É o relatório. Decido.

A liminar em habeas corpus, bem como em recurso em habeas corpus, não possui
previsão legal, tratando-se de criação jurisprudencial que visa a minorar os efeitos de eventual
ilegalidade que se revele de pronto na impetração.
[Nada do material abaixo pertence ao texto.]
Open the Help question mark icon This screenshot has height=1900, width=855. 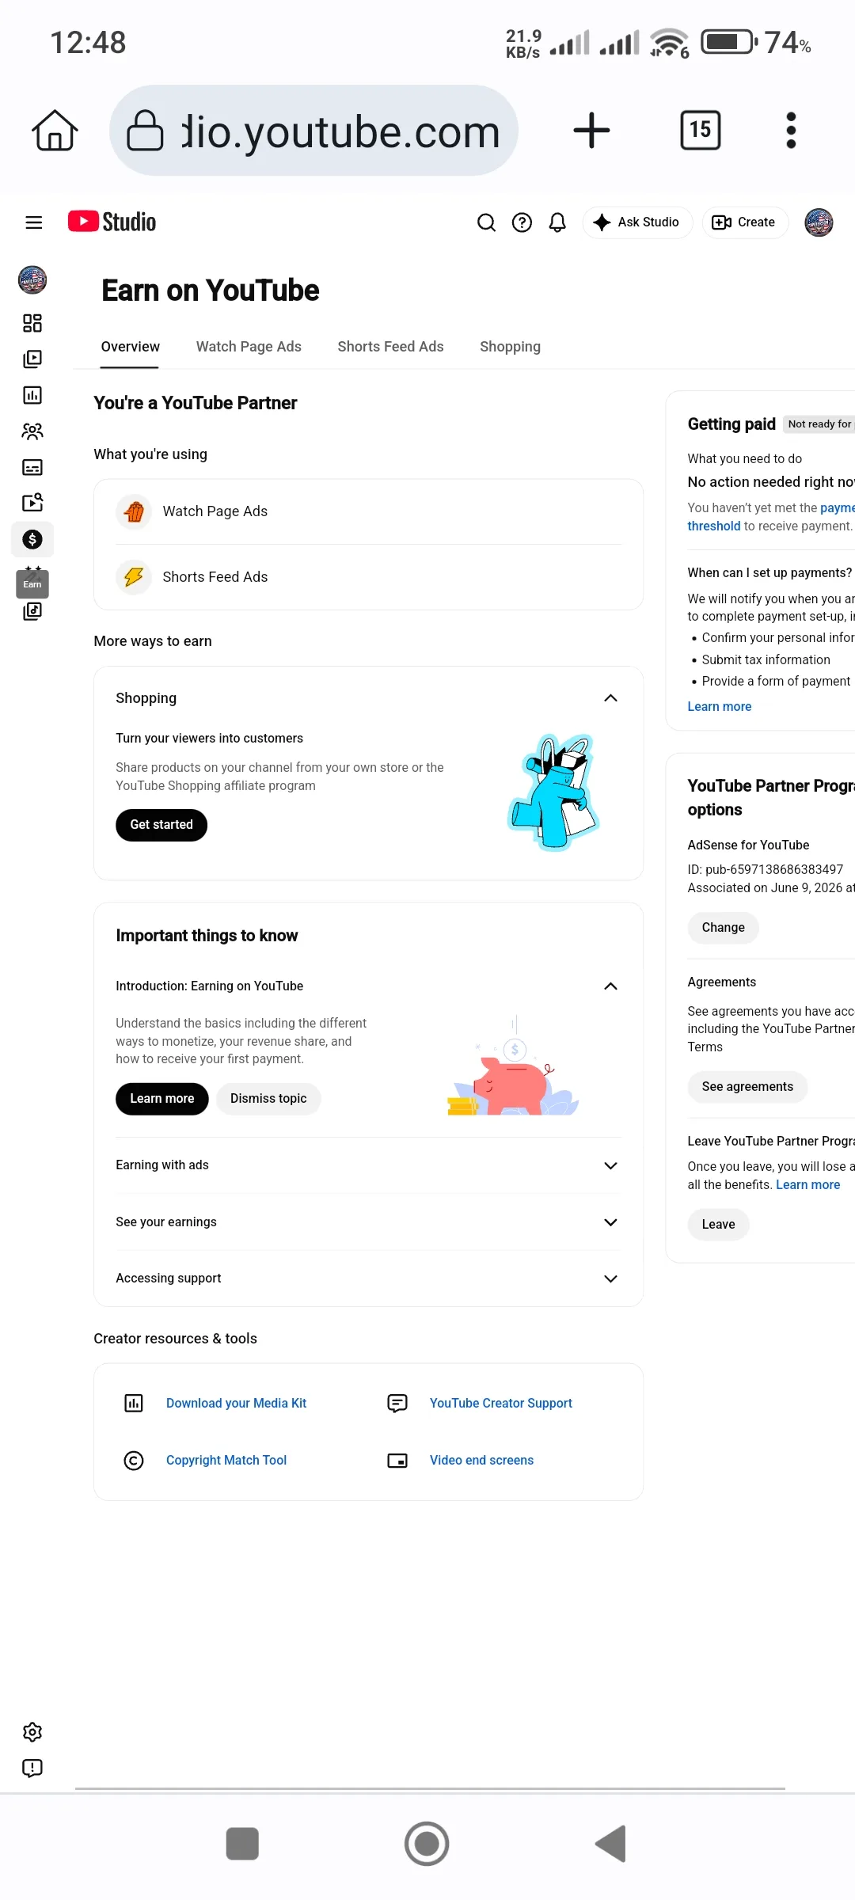pyautogui.click(x=522, y=222)
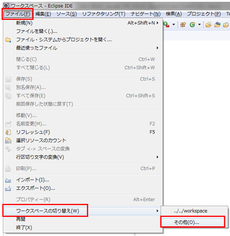Click 終了(X) to exit Eclipse

24,227
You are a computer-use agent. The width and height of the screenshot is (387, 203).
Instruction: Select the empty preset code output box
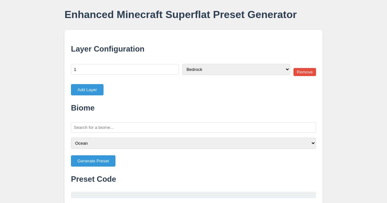click(194, 195)
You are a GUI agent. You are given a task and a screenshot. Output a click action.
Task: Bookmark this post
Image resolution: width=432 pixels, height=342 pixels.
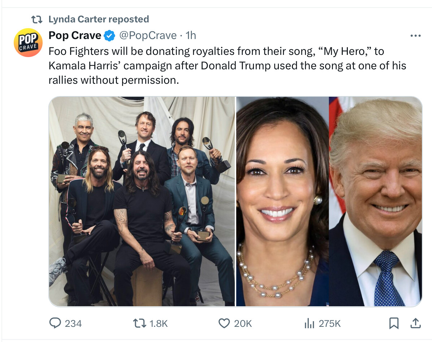(394, 323)
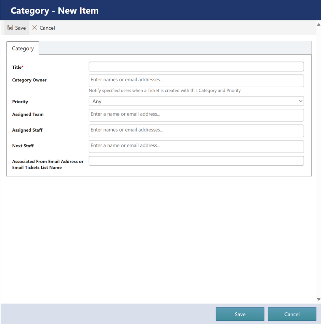The height and width of the screenshot is (324, 321).
Task: Focus the Next Staff people picker
Action: point(196,146)
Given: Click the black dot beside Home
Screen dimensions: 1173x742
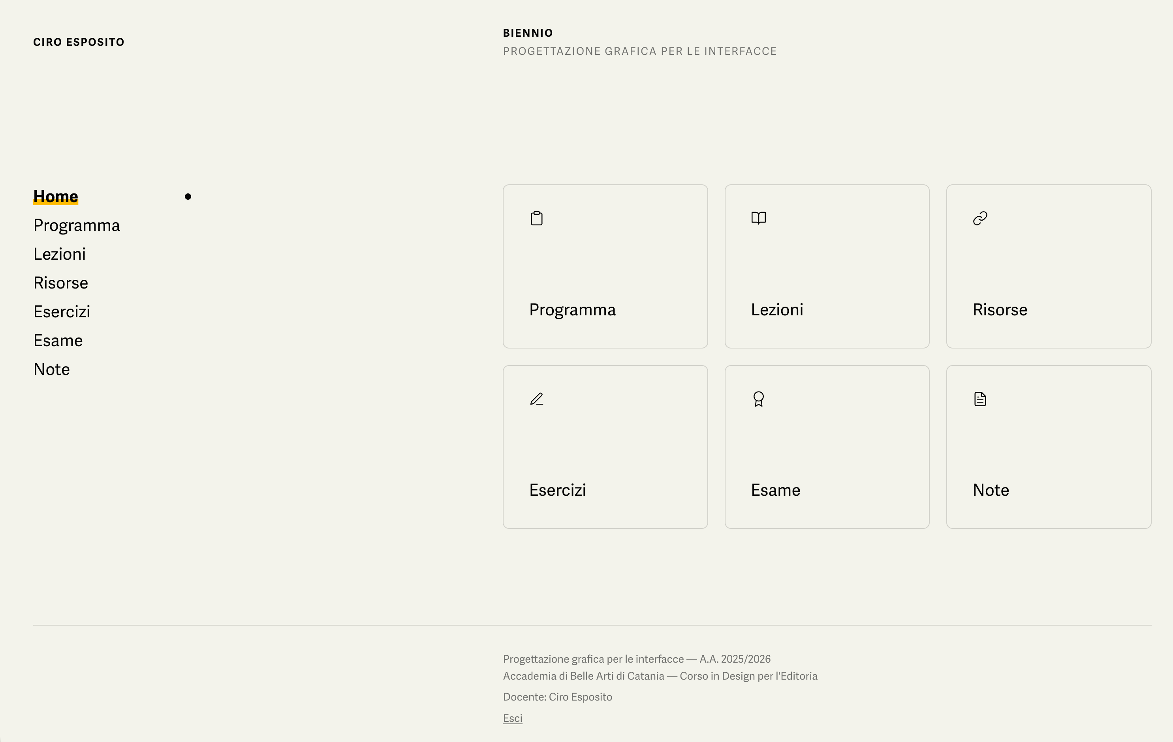Looking at the screenshot, I should coord(188,197).
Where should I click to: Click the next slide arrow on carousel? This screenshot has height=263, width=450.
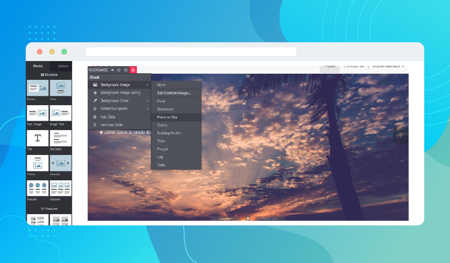point(400,135)
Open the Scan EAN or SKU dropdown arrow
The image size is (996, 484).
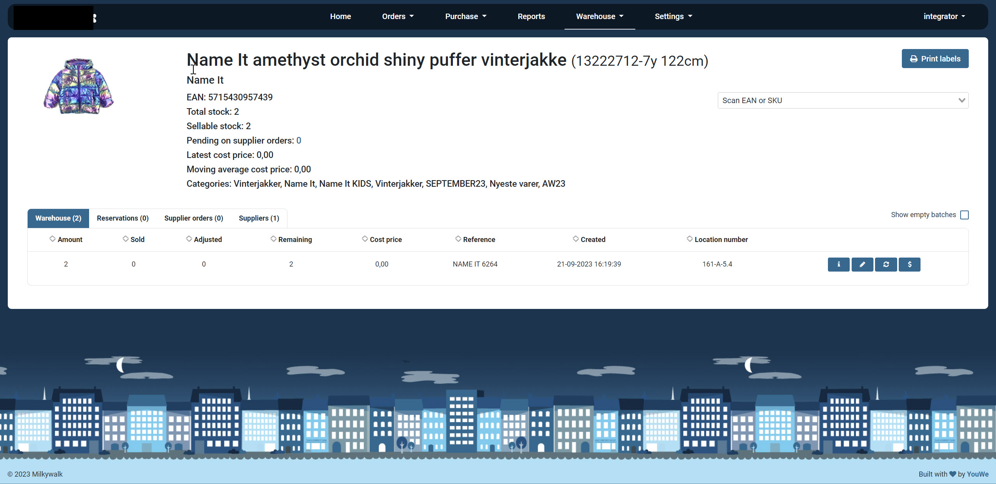[962, 100]
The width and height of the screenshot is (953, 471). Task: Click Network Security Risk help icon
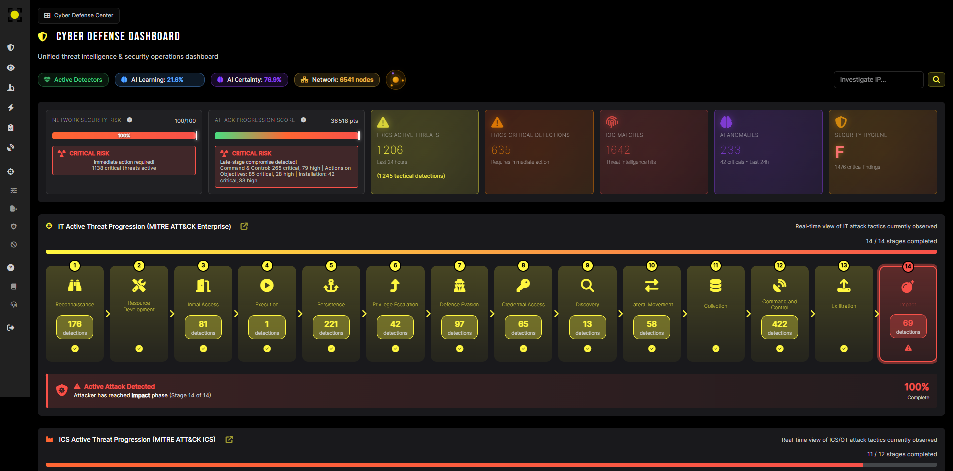tap(130, 120)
No caso dos autos, verifico manifesta ilegalidade apta a justificar o deferimento da

medida de urgência.

Sobre a matéria, esta Corte Superior de Justiça pacificou entendimento no sentido
de que fatores relacionados ao crime praticado são determinantes da pena aplicada, mas não
justificam diferenciado tratamento para a progressão de regime, de modo que a avaliação do

cumprimento do requisito subjetivo somente poderá fundar-se em fatos ocorridos no curso da própria

execução penal.

Nesse sentido, confiram-se, a título exemplificativo, os seguintes julgados: HC
308.399/SP, Rel. Ministro ERICSON MARANHO (DESEMBARGADOR CONVOCADO DO
TJ/SP), SEXTA TURMA, julgado em 02/06/2015, DJe 11/06/2015; HC 310.232/SP, Rel. Ministro
FELIX FISCHER, QUINTA TURMA, julgado em 24/03/2015, DJe 10/04/2015; AgRg no HC
304.495/SP, Rel. Ministro ROGERIO SCHIETTI CRUZ, SEXTA TURMA, julgado em

24/02/2015, DJe 02/03/2015; HC 293.882/SP, Rel. Ministro MARCO AURÉLIO BELLIZZE,

QUINTA TURMA, julgado em 07/08/2014, DJe 21/08/2014.
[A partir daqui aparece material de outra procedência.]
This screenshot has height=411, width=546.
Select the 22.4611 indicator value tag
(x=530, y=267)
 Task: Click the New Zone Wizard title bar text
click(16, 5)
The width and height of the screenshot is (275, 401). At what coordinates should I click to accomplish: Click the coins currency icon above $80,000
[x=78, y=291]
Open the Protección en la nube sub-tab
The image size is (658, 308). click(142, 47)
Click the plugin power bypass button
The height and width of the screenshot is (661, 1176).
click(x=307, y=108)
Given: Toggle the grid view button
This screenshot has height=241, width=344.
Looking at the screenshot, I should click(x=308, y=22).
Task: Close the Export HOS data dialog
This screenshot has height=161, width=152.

Diante do exposto, defiro a liminar postulada para suspender o acórdão exarado
pelo Tribunal
a quo e determinar, em consequência, que o Juízo das Execuções Criminais reaprecie
o pedido de progressão de regime formulado em favor do sentenciado, avaliando o cumprimento do

requisito subjetivo tão somente em fatos ocorridos no curso da própria execução penal.

Devidamente instruído o feito, dispenso as informações de praxe.

Dê-se vista dos autos ao Ministério Público Federal.

Publique-se. Intimem-se.
Brasília (DF), 26 de setembro de 2018.